» Entries shown
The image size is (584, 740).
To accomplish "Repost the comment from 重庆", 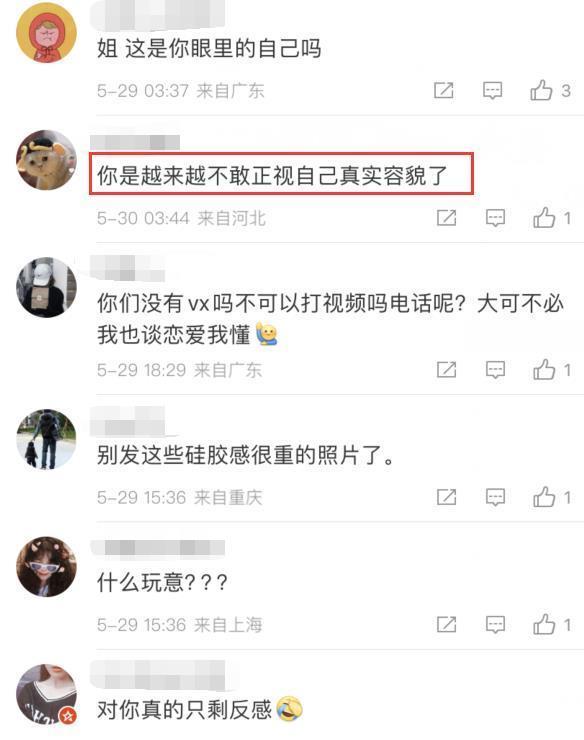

---

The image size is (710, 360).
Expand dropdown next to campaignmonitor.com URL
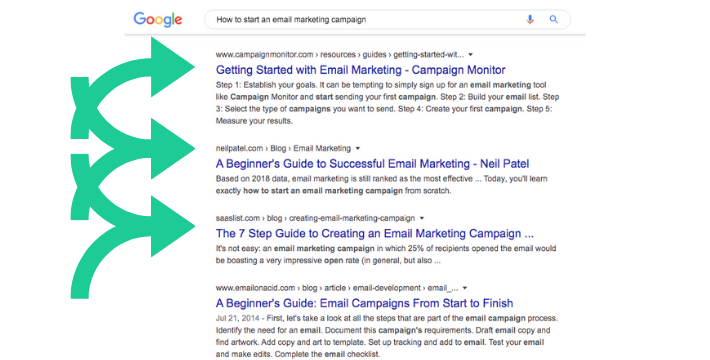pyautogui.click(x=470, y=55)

...

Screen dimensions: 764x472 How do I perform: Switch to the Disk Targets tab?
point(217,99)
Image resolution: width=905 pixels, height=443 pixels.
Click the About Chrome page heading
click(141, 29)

» Task
Which lines in the listing have the string "size"? Pick them out and copy them.

» Exercise output
The image size is (584, 740).
The image size is (710, 360).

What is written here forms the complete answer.